Shares in Marvell Technology (MRVL) dropped in premarket trading on Friday after third-quarter data centre demand outlook missed estimates.
Marvell stock fell significantly on Friday morning as investors reacted to the company’s weaker-than-expected outlook for data centre demand. Marvell Technology (MRVL) shares dropped around 13% in premarket trading, adding to a 30% yearly decline.
While its second-quarter revenue of $2.01 billion met Wall Street expectations, its third-quarter outlook disappointed. The chipmaker forecasts revenue of $2.06 billion, plus or minus 5%, falling below analysts’ estimates of $2.11 billion.
Shares of the company, which designs custom AI chips for big tech firms including Microsoft and Amazon, have continued to decline in 2025. Investors remain doubtful about Marvell’s overall position in the data centre market.
How did Marvell’s CEO respond to Q3 results?
On a post-earnings call on Thursday, Matt Murphy, CEO of Marvell, revealed that Q3 data centre revenue would stay flat on a sequential basis. He stated that “lumpiness” was normal when large customers rolled out new infrastructure. However, he failed to elaborate on the exact reasons behind the weakness.
“Marvell’s growth is being fuelled by strong AI demand for our custom silicon and electro-optics products, as well as a significant increase in the pace of recovery in our enterprise networking and carrier infrastructure end markets,” Murphy said.
He added, “Our custom AI design activity is at an all-time high, with the Marvell team now engaged in over 50 new opportunities across more than 10 customers.”
What is the future outlook for Marvell stock?
Marvell’s reliance on custom application-specific integrated circuits leaves it more exposed to swings in orders from large cloud companies.
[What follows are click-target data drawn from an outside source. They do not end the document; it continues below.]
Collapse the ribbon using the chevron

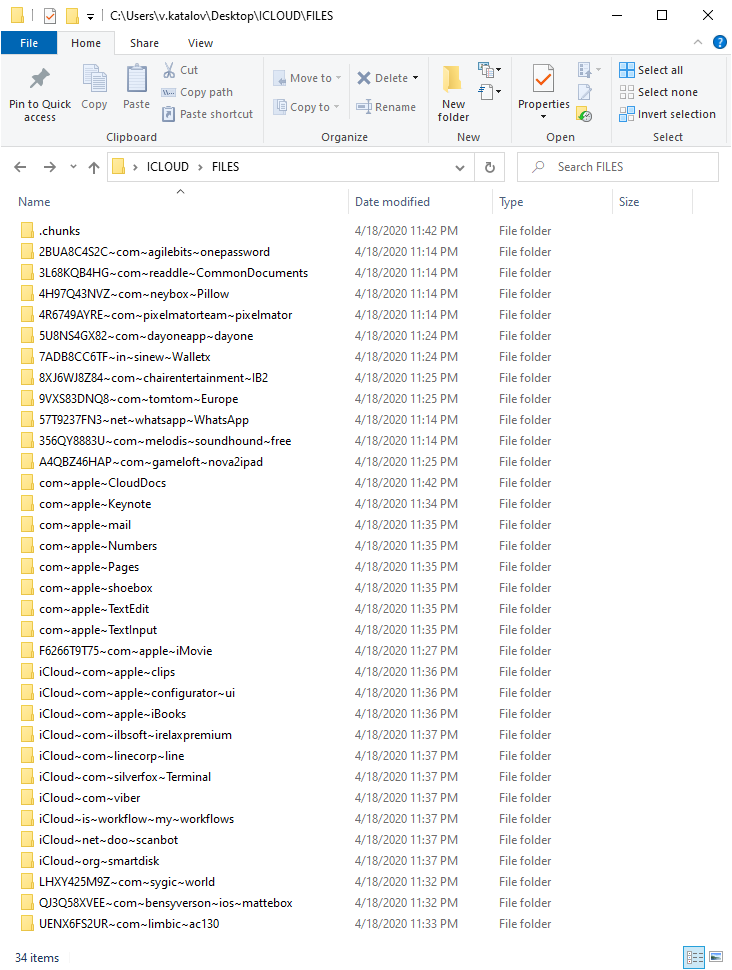pos(698,42)

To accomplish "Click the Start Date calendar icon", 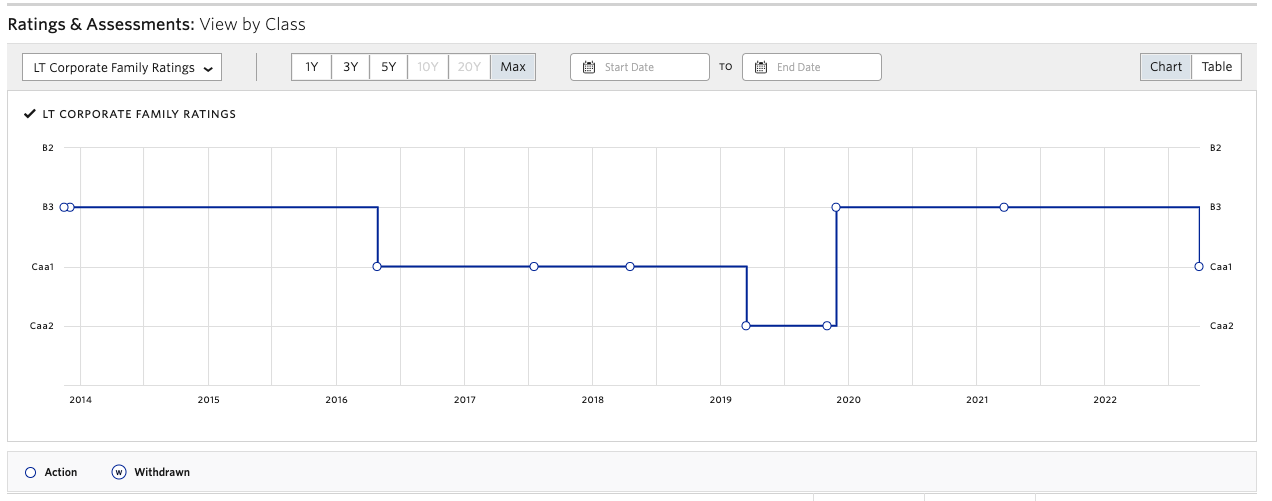I will pyautogui.click(x=589, y=67).

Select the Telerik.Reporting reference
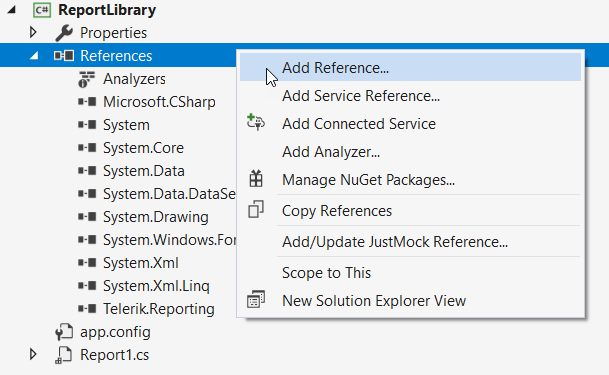[158, 309]
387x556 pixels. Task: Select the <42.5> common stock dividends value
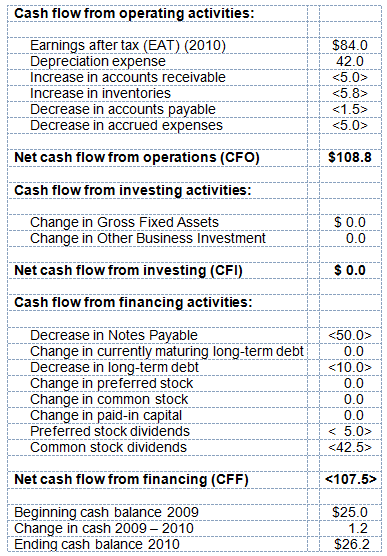[x=350, y=447]
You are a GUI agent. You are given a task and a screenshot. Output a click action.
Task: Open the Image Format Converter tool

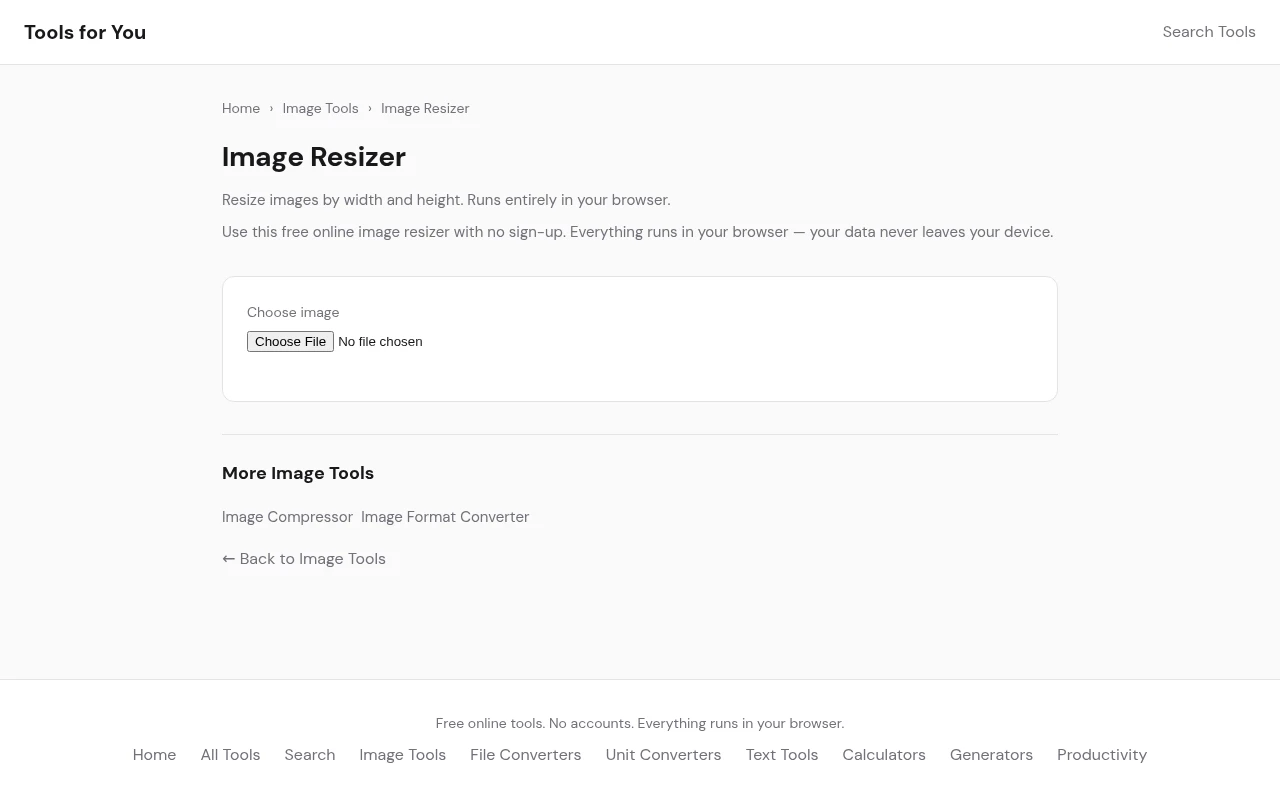445,517
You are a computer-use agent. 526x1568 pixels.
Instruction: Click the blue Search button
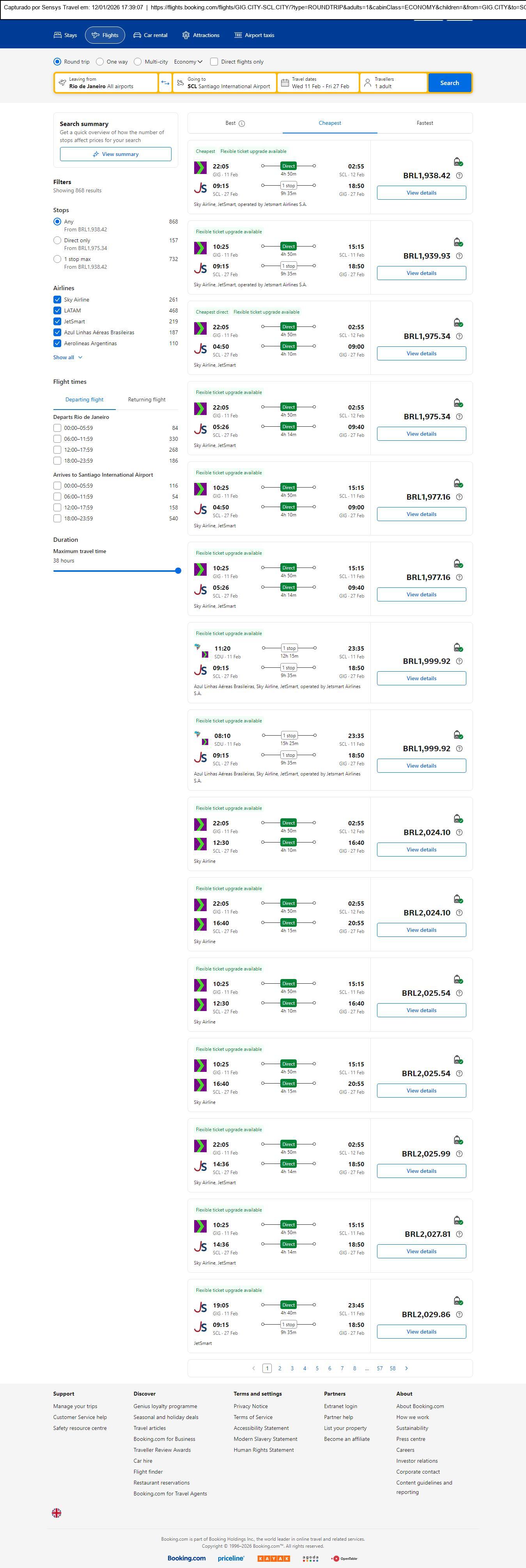[x=449, y=83]
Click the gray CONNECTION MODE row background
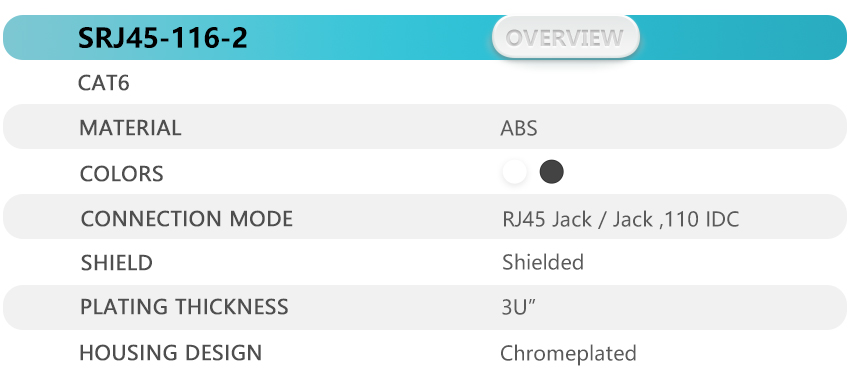 (x=425, y=217)
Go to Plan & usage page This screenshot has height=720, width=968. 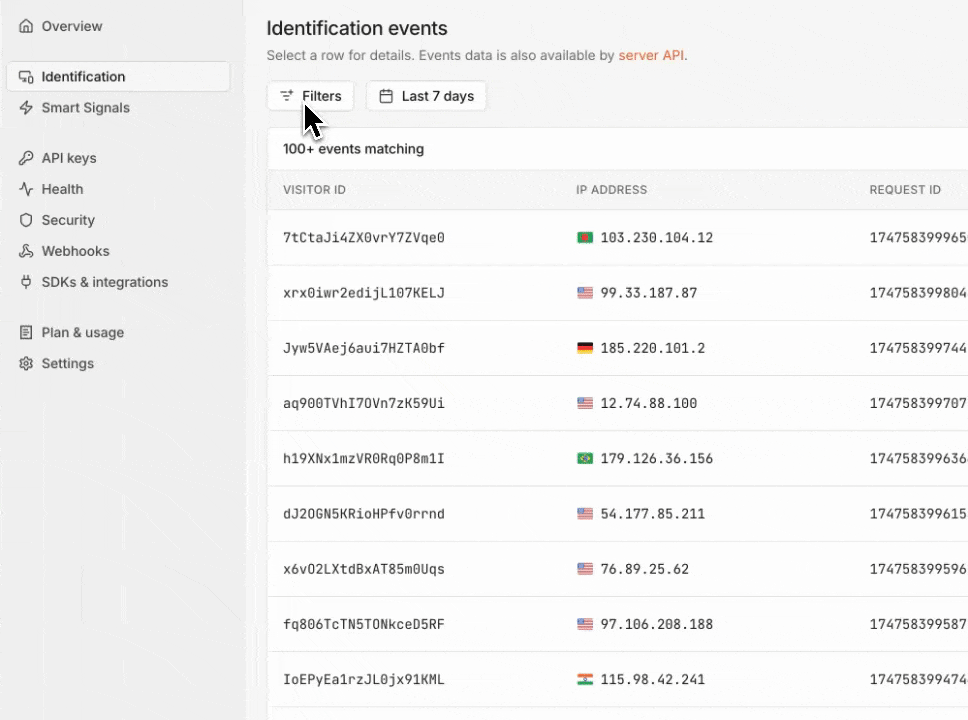(x=82, y=333)
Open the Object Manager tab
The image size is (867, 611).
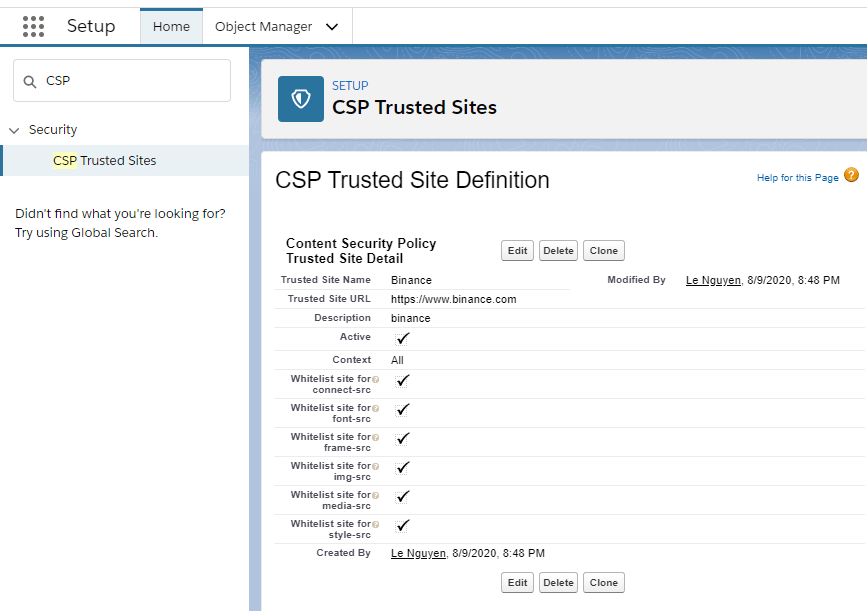(263, 27)
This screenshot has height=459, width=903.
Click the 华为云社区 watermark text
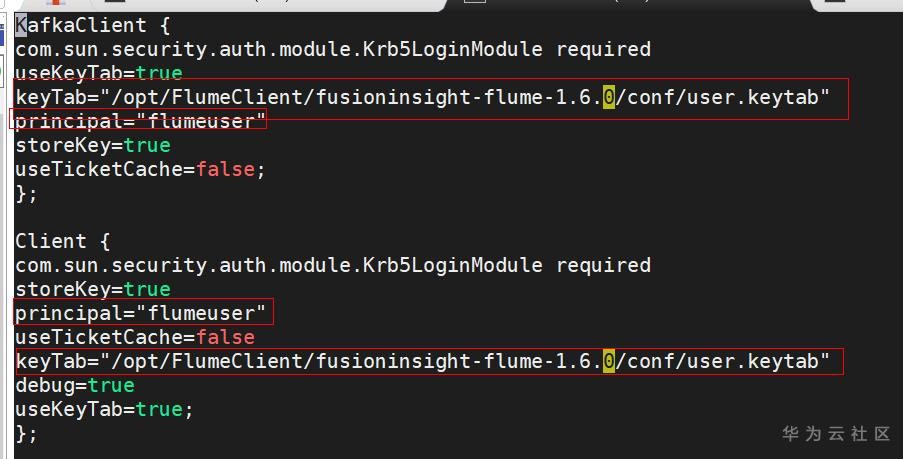coord(835,433)
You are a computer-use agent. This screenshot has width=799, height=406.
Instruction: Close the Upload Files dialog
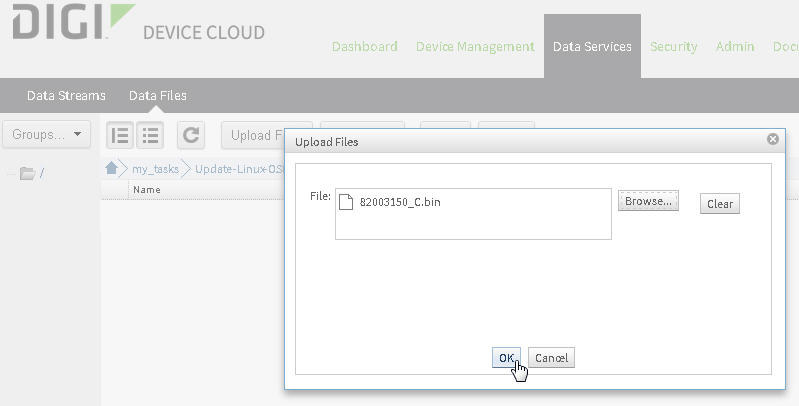coord(772,141)
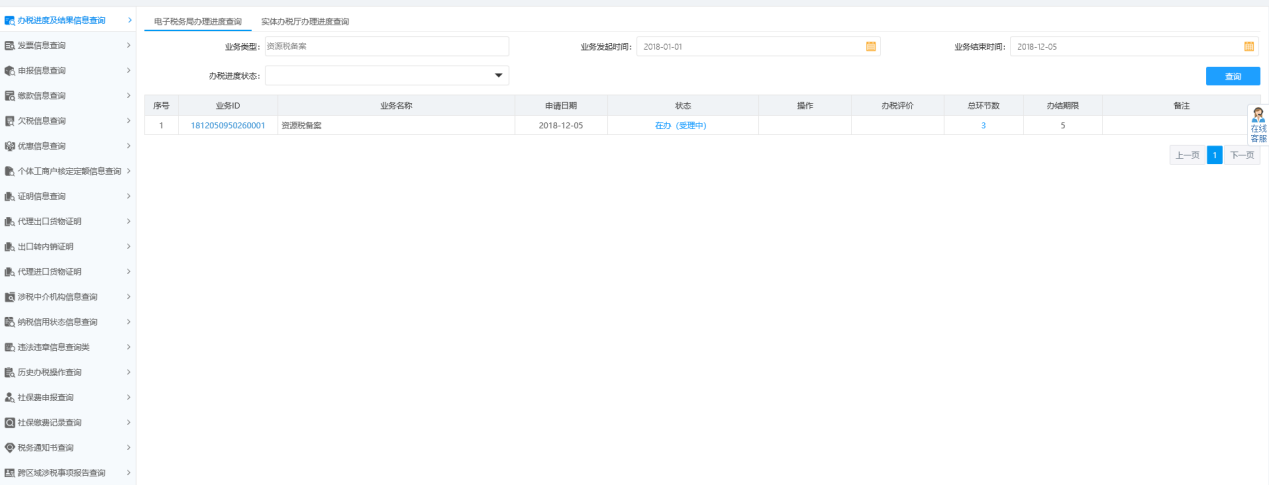
Task: Expand the 征收信息查询 menu chevron
Action: point(129,96)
Microsoft and Amazon are among its biggest clients, but both are dealing with slower expansion and changing strategies.
Recent reports have indicated that Microsoft has delayed its in-house AI chip rollout until at least 2028. This could have an impact on Marvell’s future prospects, as it supplies key components to the big tech giant.
Meanwhile, Amazon Web Services (AWS), another important customer for Marvell, has also underperformed. AWS has lost ground to key rivals including Google Cloud and Microsoft Azure, reducing visibility for Marvell’s future sales.
Analysts express concern for MRVL stock going forward
Morgan Stanley analysts admitted their surprise at the scale of the revenue decline in Marvell’s chip business this year. They warned that weakness in custom chips could continue to weigh on overall performance despite strong activity in other areas.
Marvell’s Q3 report showed a year-on-year rise in both earnings and revenue, driven by strong demand for AI-related products. Despite this, its growth still trails key industry peers such as Broadcom, which enjoys stronger scale and greater diversification across multiple business lines.
Summit Insights analyst Kinngai Chan said Marvell lacks the size to compete effectively with its largest rivals in the chip industry. He added that large customers prefer to use several suppliers, which could further reduce Marvell’s future margins.
Generally speaking, investors remain cautious about whether AI demand will benefit all chipmakers equally. Marvell’s results suggest smaller players with a narrower focus may face more volatility than larger, more diversified competitors.